▸ Work required:
The required output is the lines from the one with "Image resolution: width=790" through the end of the data, repeated verbatim, with no pictures included.

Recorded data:
·····

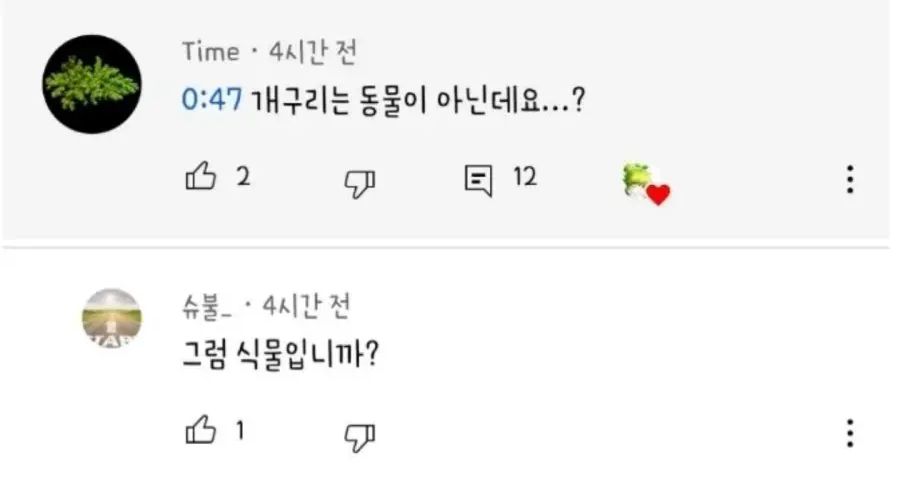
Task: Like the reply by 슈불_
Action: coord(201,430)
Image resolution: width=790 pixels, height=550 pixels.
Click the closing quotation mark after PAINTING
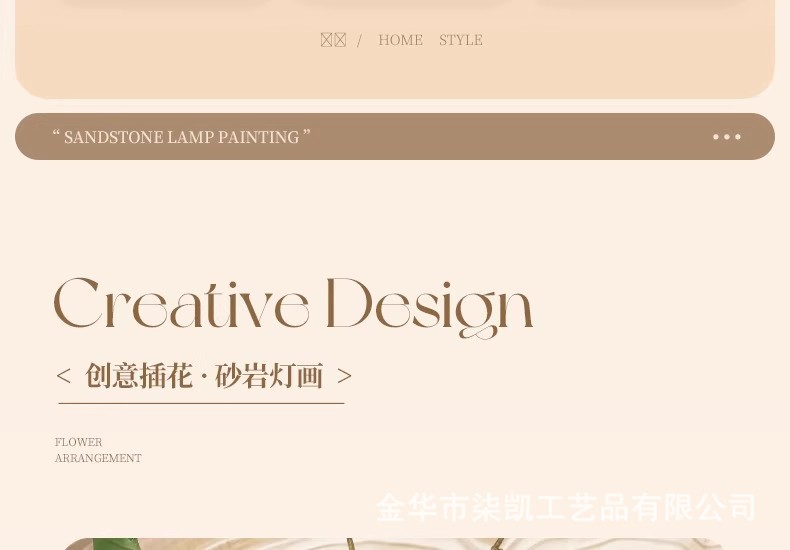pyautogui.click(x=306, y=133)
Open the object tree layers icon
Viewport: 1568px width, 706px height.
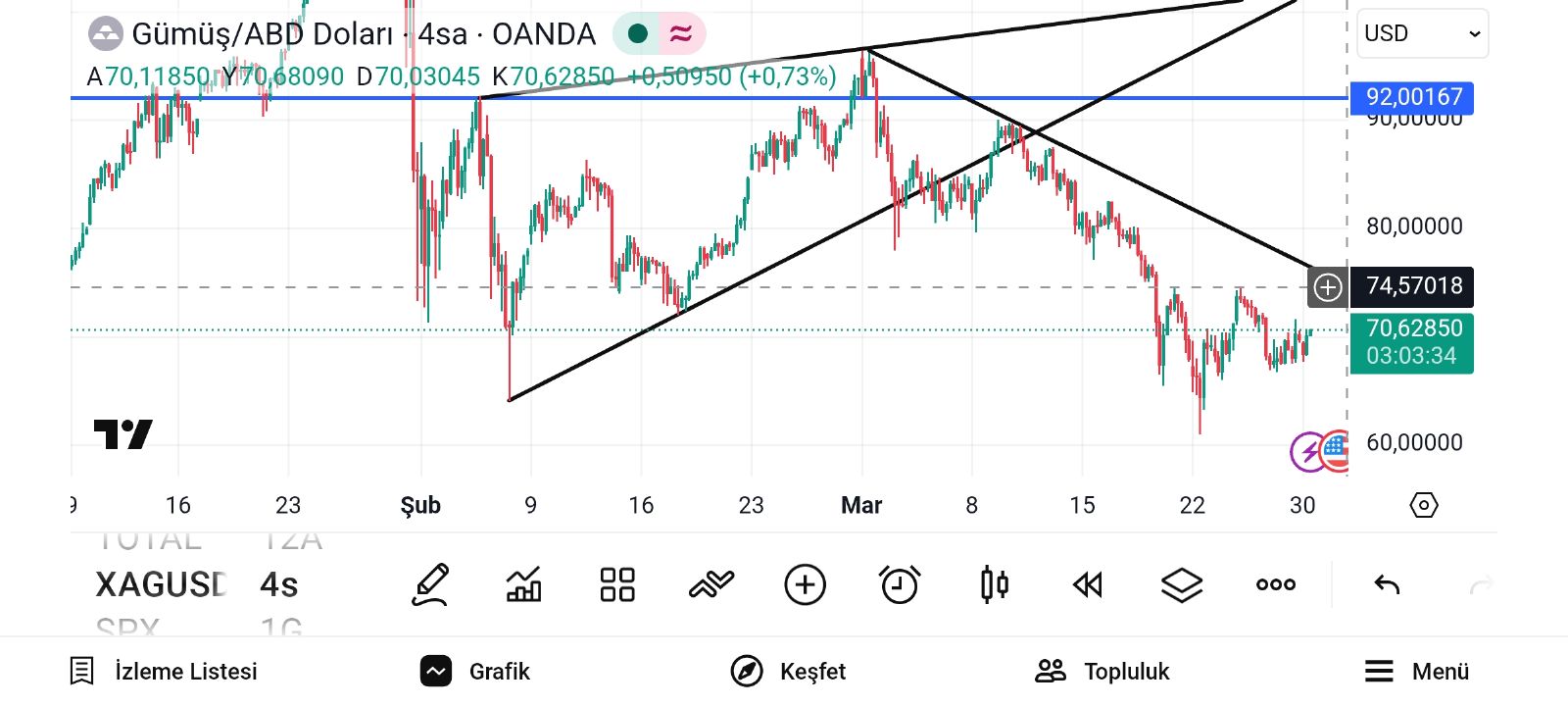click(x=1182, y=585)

·····

▸ Solution to the problem:
Image resolution: width=790 pixels, height=550 pixels.
Click the closing quotation mark after PAINTING
pyautogui.click(x=306, y=133)
Open the object tree layers icon
Viewport: 1568px width, 706px height.
click(x=1182, y=585)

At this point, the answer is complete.